Target schema overview

  • users: keyed by email, includes role, first_name, last_name
  • student_profiles: linked to users with uin, classification, major
  • surveys, competencies, questions: defined by seeds (db/seeds.rb) and YAML fixtures (db/data/program_surveys.yml)
  • survey_responses and question_responses: store student submissions
  • feedbacks: capture advisor/student qualitative feedback

Refer to Code Documentation for detailed model relationships.

Conversion workflow

  1. Extract legacy data into CSV/JSON files stored in tmp/imports/ (ignored by Git).
  2. Transform the files to match Rails models:
    • Normalize email casing
    • Map legacy roles to admin, advisor, student
    • Align survey question identifiers with questions.question_order
    • Convert timestamps to UTC ISO 8601 format
  3. Load via Rails tasks or scripts.

Suggested utilities

Create import scripts under lib/tasks/ or scripts/:

  • lib/tasks/import_users.rake: Reads tmp/imports/users.csv, upserts User and StudentProfile records.
  • lib/tasks/import_survey_responses.rake: Maps legacy survey answers to SurveyResponse + QuestionResponse entries.
  • scripts/migrate_from_legacy.rb: Ruby script that orchestrates the tasks and logs progress.

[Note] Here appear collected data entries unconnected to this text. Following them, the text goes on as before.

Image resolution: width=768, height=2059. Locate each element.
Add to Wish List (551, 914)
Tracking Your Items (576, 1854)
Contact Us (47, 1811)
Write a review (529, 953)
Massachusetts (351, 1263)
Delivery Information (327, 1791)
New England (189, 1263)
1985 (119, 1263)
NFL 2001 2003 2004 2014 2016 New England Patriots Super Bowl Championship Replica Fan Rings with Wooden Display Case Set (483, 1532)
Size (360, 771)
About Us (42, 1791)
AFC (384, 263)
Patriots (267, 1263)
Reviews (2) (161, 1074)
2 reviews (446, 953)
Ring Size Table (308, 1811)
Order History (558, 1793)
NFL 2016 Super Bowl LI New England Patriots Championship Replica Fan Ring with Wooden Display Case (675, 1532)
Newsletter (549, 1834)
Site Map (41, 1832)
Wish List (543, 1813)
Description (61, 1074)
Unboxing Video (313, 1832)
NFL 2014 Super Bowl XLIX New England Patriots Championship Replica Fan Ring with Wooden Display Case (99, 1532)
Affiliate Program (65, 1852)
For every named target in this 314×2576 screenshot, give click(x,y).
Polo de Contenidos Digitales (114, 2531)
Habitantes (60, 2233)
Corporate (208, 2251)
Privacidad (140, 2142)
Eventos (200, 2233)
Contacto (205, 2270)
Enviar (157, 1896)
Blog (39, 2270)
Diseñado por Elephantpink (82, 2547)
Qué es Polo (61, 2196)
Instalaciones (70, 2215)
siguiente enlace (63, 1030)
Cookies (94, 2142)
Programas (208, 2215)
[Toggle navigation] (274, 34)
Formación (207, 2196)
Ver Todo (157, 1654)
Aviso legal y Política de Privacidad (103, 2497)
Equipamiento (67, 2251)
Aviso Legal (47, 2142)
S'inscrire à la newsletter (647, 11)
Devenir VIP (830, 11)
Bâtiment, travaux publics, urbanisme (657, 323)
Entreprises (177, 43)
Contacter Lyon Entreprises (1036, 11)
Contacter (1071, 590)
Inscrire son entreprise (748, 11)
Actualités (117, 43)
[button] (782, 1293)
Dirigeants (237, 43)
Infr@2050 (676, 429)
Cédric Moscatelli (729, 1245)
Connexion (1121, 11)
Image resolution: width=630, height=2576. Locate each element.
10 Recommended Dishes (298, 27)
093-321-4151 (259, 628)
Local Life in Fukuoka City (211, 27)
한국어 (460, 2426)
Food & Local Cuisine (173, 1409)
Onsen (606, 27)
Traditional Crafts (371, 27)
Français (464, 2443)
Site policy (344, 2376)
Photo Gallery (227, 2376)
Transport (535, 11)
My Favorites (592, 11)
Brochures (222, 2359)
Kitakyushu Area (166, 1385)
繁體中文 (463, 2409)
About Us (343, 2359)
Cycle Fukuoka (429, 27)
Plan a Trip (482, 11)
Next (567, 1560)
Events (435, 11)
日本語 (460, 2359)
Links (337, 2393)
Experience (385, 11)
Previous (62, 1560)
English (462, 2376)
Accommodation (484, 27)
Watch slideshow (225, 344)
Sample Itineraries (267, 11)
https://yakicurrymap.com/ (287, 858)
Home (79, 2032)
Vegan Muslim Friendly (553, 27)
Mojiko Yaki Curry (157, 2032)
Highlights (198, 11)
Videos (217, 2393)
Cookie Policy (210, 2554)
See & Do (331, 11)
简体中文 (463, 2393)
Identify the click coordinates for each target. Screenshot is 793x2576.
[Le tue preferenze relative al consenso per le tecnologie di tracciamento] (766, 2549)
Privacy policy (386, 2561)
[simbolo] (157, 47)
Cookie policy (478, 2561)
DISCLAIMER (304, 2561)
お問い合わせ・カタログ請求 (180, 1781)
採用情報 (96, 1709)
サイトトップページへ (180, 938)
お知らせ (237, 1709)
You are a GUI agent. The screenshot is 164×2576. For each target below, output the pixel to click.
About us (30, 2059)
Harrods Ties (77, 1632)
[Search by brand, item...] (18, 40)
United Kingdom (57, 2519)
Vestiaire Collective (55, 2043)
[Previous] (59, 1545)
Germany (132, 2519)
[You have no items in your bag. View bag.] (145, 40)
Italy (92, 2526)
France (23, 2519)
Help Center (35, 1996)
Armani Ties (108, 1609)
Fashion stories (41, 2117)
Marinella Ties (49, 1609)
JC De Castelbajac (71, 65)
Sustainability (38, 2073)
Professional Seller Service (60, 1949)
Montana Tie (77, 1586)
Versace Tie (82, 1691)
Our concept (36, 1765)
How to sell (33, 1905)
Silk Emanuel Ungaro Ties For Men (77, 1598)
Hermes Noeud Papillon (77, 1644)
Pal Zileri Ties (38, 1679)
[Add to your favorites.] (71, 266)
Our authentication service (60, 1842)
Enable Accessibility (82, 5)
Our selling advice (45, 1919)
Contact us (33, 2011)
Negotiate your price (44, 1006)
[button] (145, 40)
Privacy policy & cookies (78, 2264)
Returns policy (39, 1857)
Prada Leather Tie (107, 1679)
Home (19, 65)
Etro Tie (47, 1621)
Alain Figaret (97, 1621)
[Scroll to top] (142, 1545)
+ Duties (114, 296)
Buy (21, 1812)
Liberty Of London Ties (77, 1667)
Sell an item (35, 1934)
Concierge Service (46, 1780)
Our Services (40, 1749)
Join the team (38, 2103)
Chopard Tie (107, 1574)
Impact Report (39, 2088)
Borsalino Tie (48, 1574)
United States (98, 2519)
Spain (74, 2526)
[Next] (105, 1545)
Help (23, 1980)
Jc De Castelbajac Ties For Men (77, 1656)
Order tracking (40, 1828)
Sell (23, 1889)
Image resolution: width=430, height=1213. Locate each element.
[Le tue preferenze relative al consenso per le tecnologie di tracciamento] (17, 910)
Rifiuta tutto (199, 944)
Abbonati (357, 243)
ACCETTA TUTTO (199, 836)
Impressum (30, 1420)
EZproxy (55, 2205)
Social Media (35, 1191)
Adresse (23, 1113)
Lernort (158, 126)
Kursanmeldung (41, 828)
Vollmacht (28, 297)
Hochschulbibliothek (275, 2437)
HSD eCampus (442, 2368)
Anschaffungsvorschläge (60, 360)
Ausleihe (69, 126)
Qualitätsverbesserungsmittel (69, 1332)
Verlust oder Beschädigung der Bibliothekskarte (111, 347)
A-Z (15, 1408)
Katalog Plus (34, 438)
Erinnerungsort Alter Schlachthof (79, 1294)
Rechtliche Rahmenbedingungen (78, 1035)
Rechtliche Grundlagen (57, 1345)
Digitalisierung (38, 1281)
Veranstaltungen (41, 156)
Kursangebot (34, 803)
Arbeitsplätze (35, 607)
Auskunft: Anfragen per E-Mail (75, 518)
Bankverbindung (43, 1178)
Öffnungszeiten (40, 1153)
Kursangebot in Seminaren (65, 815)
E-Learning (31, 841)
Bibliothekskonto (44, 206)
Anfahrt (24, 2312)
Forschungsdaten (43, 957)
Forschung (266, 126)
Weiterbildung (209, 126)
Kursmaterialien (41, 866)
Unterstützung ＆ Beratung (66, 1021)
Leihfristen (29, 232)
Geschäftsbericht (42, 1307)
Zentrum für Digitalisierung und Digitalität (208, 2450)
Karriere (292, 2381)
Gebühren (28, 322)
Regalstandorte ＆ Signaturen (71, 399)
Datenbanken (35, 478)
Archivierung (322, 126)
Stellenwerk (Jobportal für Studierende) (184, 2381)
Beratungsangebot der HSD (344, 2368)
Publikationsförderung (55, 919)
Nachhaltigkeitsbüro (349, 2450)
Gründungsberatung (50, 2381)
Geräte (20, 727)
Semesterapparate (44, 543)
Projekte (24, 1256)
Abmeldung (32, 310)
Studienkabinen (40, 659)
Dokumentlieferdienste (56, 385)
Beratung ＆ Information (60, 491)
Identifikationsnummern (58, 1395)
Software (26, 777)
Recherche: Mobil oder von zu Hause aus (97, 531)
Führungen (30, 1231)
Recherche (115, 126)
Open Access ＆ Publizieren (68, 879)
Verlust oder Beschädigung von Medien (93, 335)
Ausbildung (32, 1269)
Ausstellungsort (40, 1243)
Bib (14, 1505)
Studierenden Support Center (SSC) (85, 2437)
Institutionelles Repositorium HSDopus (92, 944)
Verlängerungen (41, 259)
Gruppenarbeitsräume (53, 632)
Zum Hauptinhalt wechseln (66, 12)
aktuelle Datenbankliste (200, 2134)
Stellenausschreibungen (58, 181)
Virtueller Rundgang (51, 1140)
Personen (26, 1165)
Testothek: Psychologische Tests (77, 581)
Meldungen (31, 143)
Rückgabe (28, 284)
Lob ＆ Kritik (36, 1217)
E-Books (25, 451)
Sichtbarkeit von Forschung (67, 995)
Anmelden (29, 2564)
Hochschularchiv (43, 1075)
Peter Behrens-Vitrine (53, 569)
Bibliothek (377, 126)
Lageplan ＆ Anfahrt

Pseudo-code structure for an import task:

namespace :import do
  desc "Load users from tmp/imports/users.csv"
  task users: :environment do
    require "csv"
    path = Rails.root.join("tmp", "imports", "users.csv")
    CSV.foreach(path, headers: true) do |row|
      user = User.find_or_initialize_by(email: row["Email"].strip.downcase)
      user.assign_attributes(
        first_name: row["First Name"],
        last_name: row["Last Name"],
        role: row["Role"].presence || "student"
      )
      user.save!

      if user.student?
        profile = user.student_profile || user.build_student_profile
        profile.update!(uin: row["UIN"], classification: row["Classification"], major: row["Major"])
      end
    end
  end
end

Store final utilities in version control and add specs to cover edge cases.

Validation checklist

  • Run imports in the staging environment first.
  • After loading data, verify:
    • Counts of users/surveys match source totals.
    • Sample students can sign in and view historical responses.
    • Reports generated via ReportsController reflect imported data.
  • Use rails test test/models/*_test.rb to ensure core models remain valid.
  • Take a fresh backup before and after large imports (see Backup Plan).

Transfer schedule

  • Plan migrations during low-traffic windows (e.g., evenings, weekends).
  • Communicate downtime expectations to advisors and students.
  • For phased migrations, toggle legacy system to read-only during the cutover to avoid divergence.

Rollback strategy

  • Capture a database snapshot immediately before running import tasks.
  • If the import fails, restore from the snapshot (heroku pg:backups:restore).
  • Track imported record IDs to allow targeted deletion if partial cleanup is needed.

Next steps

  • Implement the suggested utilities and check them into lib/tasks/.
  • Document command usage in README.md or wiki/Development-Guide.md.
  • Add automated tests for transformation helpers and import tasks.
  • Schedule end-to-end rehearsals before the production cutover.